Given exercise
Reproduce the lines without any change, starting with the line that contains "Sep 22 22:58 (65, 1108)" and ending with the line that contains "All (306, 92)", including both of those lines.

Dataset rows
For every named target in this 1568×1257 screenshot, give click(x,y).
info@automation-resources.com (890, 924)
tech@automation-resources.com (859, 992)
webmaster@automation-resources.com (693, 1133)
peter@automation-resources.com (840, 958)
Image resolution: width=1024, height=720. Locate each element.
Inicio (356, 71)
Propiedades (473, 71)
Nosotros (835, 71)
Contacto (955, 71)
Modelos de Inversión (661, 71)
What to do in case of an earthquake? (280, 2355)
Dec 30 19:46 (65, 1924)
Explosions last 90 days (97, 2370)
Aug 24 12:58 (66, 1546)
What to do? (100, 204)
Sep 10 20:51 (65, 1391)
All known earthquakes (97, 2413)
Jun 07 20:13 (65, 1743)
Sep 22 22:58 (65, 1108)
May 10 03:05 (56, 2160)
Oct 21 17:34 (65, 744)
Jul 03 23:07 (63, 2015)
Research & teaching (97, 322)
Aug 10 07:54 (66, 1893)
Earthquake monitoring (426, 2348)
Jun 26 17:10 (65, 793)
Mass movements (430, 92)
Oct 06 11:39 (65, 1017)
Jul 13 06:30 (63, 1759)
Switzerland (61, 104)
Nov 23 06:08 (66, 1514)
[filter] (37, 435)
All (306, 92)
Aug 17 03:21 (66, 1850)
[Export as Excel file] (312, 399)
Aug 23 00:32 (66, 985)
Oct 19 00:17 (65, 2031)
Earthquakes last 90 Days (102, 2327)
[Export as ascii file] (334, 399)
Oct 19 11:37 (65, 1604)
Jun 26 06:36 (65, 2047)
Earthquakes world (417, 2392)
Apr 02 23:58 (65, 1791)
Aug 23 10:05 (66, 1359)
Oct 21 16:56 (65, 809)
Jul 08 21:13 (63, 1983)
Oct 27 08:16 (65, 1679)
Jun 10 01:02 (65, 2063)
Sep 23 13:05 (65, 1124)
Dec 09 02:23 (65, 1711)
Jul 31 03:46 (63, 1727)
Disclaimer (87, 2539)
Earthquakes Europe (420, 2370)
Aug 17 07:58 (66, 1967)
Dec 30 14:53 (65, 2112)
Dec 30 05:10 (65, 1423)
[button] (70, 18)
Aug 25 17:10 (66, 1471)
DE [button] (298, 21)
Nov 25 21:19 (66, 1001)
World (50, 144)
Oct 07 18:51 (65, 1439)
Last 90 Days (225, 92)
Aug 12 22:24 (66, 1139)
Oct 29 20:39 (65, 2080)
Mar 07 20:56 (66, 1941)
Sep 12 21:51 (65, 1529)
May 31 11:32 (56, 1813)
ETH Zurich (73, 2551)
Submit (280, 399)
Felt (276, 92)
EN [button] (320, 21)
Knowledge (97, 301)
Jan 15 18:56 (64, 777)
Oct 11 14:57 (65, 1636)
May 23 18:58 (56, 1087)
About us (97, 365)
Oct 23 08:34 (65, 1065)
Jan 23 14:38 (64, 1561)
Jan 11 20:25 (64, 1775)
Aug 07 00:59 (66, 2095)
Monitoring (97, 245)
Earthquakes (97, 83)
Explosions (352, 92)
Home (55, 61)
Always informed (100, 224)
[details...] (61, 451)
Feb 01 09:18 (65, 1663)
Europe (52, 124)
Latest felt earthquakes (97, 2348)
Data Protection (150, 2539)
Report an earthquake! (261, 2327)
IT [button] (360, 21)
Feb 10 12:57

Correct output
Sep 22 22:58 (65, 1108)
May 10 03:05 (56, 2160)
Oct 21 17:34 (65, 744)
Jul 03 23:07 (63, 2015)
Research & teaching (97, 322)
Aug 10 07:54 (66, 1893)
Earthquake monitoring (426, 2348)
Jun 26 17:10 (65, 793)
Mass movements (430, 92)
Oct 06 11:39 (65, 1017)
Jul 13 06:30 (63, 1759)
Switzerland (61, 104)
Nov 23 06:08 (66, 1514)
[filter] (37, 435)
All (306, 92)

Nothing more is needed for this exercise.